▶ **GIVEN DATA**:
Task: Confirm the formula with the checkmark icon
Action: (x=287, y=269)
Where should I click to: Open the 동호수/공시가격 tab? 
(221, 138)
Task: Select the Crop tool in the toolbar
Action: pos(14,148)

...

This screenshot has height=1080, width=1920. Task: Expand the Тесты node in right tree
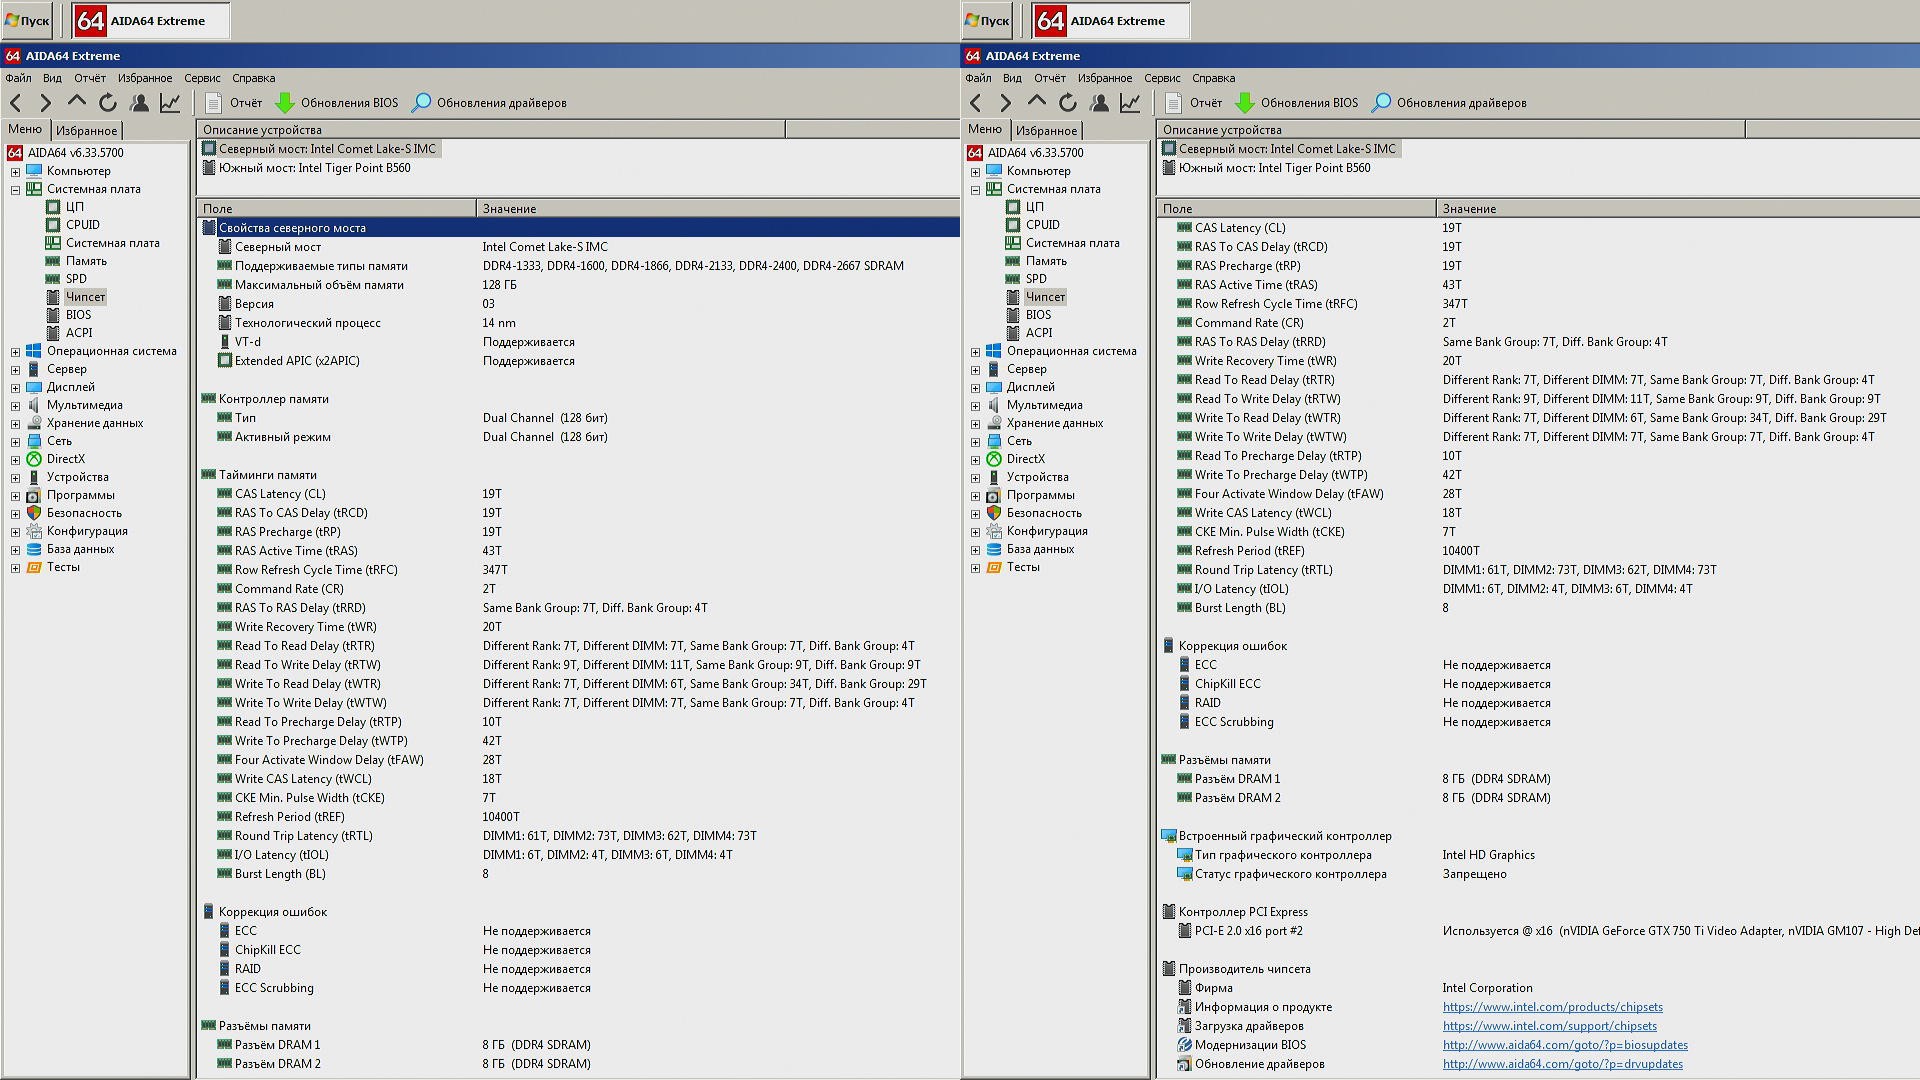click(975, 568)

▶ **PROBLEM TO WORK ON**:
Recast the items as a Markdown table with columns Row and Line, one row per line and blank lines skipped. Begin at the line that has "This screenshot has", stop after the line that has "click(975, 568)", and leave the pictures out.

▶ **EXPECTED OUTPUT**:
| Row | Line |
|---|---|
| 1 | This screenshot has height=1080, width=1920. Task: Expand the Тесты node in right tree |
| 2 | click(975, 568) |